THE EXERCISE ::
Arrange every line of the entries below as a Markdown table with the columns Row and Line, numbering the rows in order and leaving out blank lines.

* START DATA TO PROCESS *

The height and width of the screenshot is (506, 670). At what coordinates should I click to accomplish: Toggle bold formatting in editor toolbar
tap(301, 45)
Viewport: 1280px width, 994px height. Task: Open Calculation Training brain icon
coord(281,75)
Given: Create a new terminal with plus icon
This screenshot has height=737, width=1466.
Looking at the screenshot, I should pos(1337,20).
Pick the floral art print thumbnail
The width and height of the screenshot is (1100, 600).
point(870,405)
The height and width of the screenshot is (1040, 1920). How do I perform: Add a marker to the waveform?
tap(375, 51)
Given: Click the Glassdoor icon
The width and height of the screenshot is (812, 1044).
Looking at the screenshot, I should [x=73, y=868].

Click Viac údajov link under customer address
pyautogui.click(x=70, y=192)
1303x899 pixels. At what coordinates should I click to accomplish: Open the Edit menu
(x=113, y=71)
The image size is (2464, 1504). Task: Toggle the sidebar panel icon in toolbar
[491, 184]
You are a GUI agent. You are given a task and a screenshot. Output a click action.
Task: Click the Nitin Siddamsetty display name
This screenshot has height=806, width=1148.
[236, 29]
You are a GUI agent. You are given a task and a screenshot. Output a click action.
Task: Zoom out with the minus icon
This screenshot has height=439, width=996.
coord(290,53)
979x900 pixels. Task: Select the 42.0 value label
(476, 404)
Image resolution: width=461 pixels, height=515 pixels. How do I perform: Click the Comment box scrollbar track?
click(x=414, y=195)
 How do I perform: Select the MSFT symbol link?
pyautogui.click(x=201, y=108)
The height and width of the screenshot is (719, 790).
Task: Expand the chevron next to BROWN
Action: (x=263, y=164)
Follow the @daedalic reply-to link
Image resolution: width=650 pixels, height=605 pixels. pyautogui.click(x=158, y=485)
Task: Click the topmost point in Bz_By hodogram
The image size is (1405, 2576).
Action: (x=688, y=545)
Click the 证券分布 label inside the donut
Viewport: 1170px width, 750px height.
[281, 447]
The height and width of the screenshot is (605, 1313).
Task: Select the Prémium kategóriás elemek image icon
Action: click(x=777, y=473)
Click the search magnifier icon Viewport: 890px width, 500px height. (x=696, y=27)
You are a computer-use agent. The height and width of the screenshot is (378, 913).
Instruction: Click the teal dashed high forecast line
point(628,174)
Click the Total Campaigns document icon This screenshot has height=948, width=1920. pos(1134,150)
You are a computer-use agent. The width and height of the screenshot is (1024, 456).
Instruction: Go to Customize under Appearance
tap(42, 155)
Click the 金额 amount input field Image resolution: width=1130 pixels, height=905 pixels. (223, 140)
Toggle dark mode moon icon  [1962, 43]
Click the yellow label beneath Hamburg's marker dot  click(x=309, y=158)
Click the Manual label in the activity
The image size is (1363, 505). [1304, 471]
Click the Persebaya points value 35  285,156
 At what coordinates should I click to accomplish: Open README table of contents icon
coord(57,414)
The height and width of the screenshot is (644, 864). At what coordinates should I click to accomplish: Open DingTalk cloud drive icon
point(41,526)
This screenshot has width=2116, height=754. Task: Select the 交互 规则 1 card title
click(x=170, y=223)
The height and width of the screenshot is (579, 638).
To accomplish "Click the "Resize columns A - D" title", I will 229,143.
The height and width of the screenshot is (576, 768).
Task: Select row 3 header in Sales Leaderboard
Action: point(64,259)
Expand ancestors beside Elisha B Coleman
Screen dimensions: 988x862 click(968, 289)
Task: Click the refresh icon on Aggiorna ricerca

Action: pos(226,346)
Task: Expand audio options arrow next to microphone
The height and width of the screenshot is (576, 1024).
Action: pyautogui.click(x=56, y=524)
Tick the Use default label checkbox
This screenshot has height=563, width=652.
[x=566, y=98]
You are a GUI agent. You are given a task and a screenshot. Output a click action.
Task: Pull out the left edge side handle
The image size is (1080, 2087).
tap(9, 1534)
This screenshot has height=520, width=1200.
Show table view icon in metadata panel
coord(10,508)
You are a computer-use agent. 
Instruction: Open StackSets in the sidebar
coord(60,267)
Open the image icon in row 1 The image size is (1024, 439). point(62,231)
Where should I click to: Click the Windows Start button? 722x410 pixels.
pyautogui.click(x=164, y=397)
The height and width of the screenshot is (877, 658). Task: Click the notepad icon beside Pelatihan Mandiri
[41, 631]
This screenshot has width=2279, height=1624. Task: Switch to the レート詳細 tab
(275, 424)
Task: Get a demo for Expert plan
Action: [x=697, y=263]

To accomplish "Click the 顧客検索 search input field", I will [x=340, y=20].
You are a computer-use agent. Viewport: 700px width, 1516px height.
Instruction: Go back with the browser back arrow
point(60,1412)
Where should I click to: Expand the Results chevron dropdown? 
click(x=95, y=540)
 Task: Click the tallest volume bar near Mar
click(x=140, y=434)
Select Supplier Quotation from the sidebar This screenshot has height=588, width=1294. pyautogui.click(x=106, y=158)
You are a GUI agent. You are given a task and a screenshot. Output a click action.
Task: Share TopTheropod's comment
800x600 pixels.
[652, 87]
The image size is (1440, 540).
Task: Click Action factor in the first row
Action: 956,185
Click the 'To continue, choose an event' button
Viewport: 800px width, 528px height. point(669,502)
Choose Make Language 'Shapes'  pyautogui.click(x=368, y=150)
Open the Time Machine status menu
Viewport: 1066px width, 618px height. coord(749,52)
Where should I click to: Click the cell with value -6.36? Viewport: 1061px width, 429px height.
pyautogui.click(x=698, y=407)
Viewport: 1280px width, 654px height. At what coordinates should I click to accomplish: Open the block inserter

* END DATA TO PROCESS *

ANSWER ::
| Row | Line |
|---|---|
| 1 | The height and width of the screenshot is (506, 670). At what coordinates should I click to accomplish: Toggle bold formatting in editor toolbar |
| 2 | tap(301, 45) |
| 3 | Viewport: 1280px width, 994px height. Task: Open Calculation Training brain icon |
| 4 | coord(281,75) |
| 5 | Given: Create a new terminal with plus icon |
| 6 | This screenshot has height=737, width=1466. |
| 7 | Looking at the screenshot, I should pos(1337,20). |
| 8 | Pick the floral art print thumbnail |
| 9 | The width and height of the screenshot is (1100, 600). |
| 10 | point(870,405) |
| 11 | The height and width of the screenshot is (1040, 1920). How do I perform: Add a marker to the waveform? |
| 12 | tap(375, 51) |
| 13 | Given: Click the Glassdoor icon |
| 14 | The width and height of the screenshot is (812, 1044). |
| 15 | Looking at the screenshot, I should [x=73, y=868]. |
| 16 | Click Viac údajov link under customer address |
| 17 | pyautogui.click(x=70, y=192) |
| 18 | 1303x899 pixels. At what coordinates should I click to accomplish: Open the Edit menu |
| 19 | (x=113, y=71) |
| 20 | The image size is (2464, 1504). Task: Toggle the sidebar panel icon in toolbar |
| 21 | [491, 184] |
| 22 | You are a GUI agent. You are given a task and a screenshot. Output a click action. |
| 23 | Task: Click the Nitin Siddamsetty display name |
| 24 | This screenshot has height=806, width=1148. |
| 25 | [236, 29] |
| 26 | You are a GUI agent. You are given a task and a screenshot. Output a click action. |
| 27 | Task: Zoom out with the minus icon |
| 28 | This screenshot has height=439, width=996. |
| 29 | coord(290,53) |
| 30 | 979x900 pixels. Task: Select the 42.0 value label |
| 31 | (476, 404) |
| 32 | Image resolution: width=461 pixels, height=515 pixels. How do I perform: Click the Comment box scrollbar track? |
| 33 | click(x=414, y=195) |
| 34 |  How do I perform: Select the MSFT symbol link? |
| 35 | pyautogui.click(x=201, y=108) |
| 36 | The height and width of the screenshot is (719, 790). |
| 37 | Task: Expand the chevron next to BROWN |
| 38 | Action: (x=263, y=164) |
| 39 | Follow the @daedalic reply-to link |
| 40 | Image resolution: width=650 pixels, height=605 pixels. pyautogui.click(x=158, y=485) |
| 41 | Task: Click the topmost point in Bz_By hodogram |
| 42 | The image size is (1405, 2576). |
| 43 | Action: (x=688, y=545) |
| 44 | Click the 证券分布 label inside the donut |
| 45 | Viewport: 1170px width, 750px height. |
| 46 | [281, 447] |
| 47 | The height and width of the screenshot is (605, 1313). |
| 48 | Task: Select the Prémium kategóriás elemek image icon |
| 49 | Action: click(x=777, y=473) |
| 50 | Click the search magnifier icon Viewport: 890px width, 500px height. (x=696, y=27) |
| 51 | You are a computer-use agent. The height and width of the screenshot is (378, 913). |
| 52 | Instruction: Click the teal dashed high forecast line |
| 53 | point(628,174) |
| 54 | Click the Total Campaigns document icon This screenshot has height=948, width=1920. pos(1134,150) |
| 55 | You are a computer-use agent. The width and height of the screenshot is (1024, 456). |
| 56 | Instruction: Go to Customize under Appearance |
| 57 | tap(42, 155) |
| 58 | Click the 金额 amount input field Image resolution: width=1130 pixels, height=905 pixels. (223, 140) |
| 59 | Toggle dark mode moon icon  [1962, 43] |
| 60 | Click the yellow label beneath Hamburg's marker dot  click(x=309, y=158) |
| 61 | Click the Manual label in the activity |
| 62 | The image size is (1363, 505). [1304, 471] |
| 63 | Click the Persebaya points value 35  285,156 |
| 64 |  At what coordinates should I click to accomplish: Open README table of contents icon |
| 65 | coord(57,414) |
| 66 | The height and width of the screenshot is (644, 864). At what coordinates should I click to accomplish: Open DingTalk cloud drive icon |
| 67 | point(41,526) |
| 68 | This screenshot has width=2116, height=754. Task: Select the 交互 规则 1 card title |
| 69 | click(x=170, y=223) |
| 70 | The height and width of the screenshot is (579, 638). |
| 71 | To accomplish "Click the "Resize columns A - D" title", I will 229,143. |
| 72 | The height and width of the screenshot is (576, 768). |
| 73 | Task: Select row 3 header in Sales Leaderboard |
| 74 | Action: point(64,259) |
| 75 | Expand ancestors beside Elisha B Coleman |
| 76 | Screen dimensions: 988x862 click(968, 289) |
| 77 | Task: Click the refresh icon on Aggiorna ricerca |
| 78 | Action: pos(226,346) |
| 79 | Task: Expand audio options arrow next to microphone |
| 80 | The height and width of the screenshot is (576, 1024). |
| 81 | Action: pyautogui.click(x=56, y=524) |
| 82 | Tick the Use default label checkbox |
| 83 | This screenshot has height=563, width=652. |
| 84 | [x=566, y=98] |
| 85 | You are a GUI agent. You are given a task and a screenshot. Output a click action. |
| 86 | Task: Pull out the left edge side handle |
| 87 | The image size is (1080, 2087). |
| 88 | tap(9, 1534) |
| 89 | This screenshot has height=520, width=1200. |
| 90 | Show table view icon in metadata panel |
| 91 | coord(10,508) |
| 92 | You are a computer-use agent.  |
| 93 | Instruction: Open StackSets in the sidebar |
| 94 | coord(60,267) |
| 95 | Open the image icon in row 1 The image size is (1024, 439). point(62,231) |
| 96 | Where should I click to: Click the Windows Start button? 722x410 pixels. |
| 97 | pyautogui.click(x=164, y=397) |
| 98 | The height and width of the screenshot is (877, 658). Task: Click the notepad icon beside Pelatihan Mandiri |
| 99 | [41, 631] |
| 100 | This screenshot has width=2279, height=1624. Task: Switch to the レート詳細 tab |
| 101 | (275, 424) |
| 102 | Task: Get a demo for Expert plan |
| 103 | Action: [x=697, y=263] |
| 104 | To accomplish "Click the 顧客検索 search input field", I will [x=340, y=20]. |
| 105 | You are a computer-use agent. Viewport: 700px width, 1516px height. |
| 106 | Instruction: Go back with the browser back arrow |
| 107 | point(60,1412) |
| 108 | Where should I click to: Expand the Results chevron dropdown?  |
| 109 | click(x=95, y=540) |
| 110 |  Task: Click the tallest volume bar near Mar |
| 111 | click(x=140, y=434) |
| 112 | Select Supplier Quotation from the sidebar This screenshot has height=588, width=1294. pyautogui.click(x=106, y=158) |
| 113 | You are a GUI agent. You are given a task and a screenshot. Output a click action. |
| 114 | Task: Share TopTheropod's comment |
| 115 | 800x600 pixels. |
| 116 | [652, 87] |
| 117 | The image size is (1440, 540). |
| 118 | Task: Click Action factor in the first row |
| 119 | Action: 956,185 |
| 120 | Click the 'To continue, choose an event' button |
| 121 | Viewport: 800px width, 528px height. point(669,502) |
| 122 | Choose Make Language 'Shapes'  pyautogui.click(x=368, y=150) |
| 123 | Open the Time Machine status menu |
| 124 | Viewport: 1066px width, 618px height. coord(749,52) |
| 125 | Where should I click to: Click the cell with value -6.36? Viewport: 1061px width, 429px height. |
| 126 | pyautogui.click(x=698, y=407) |
| 127 | Viewport: 1280px width, 654px height. At what coordinates should I click to accomplish: Open the block inserter |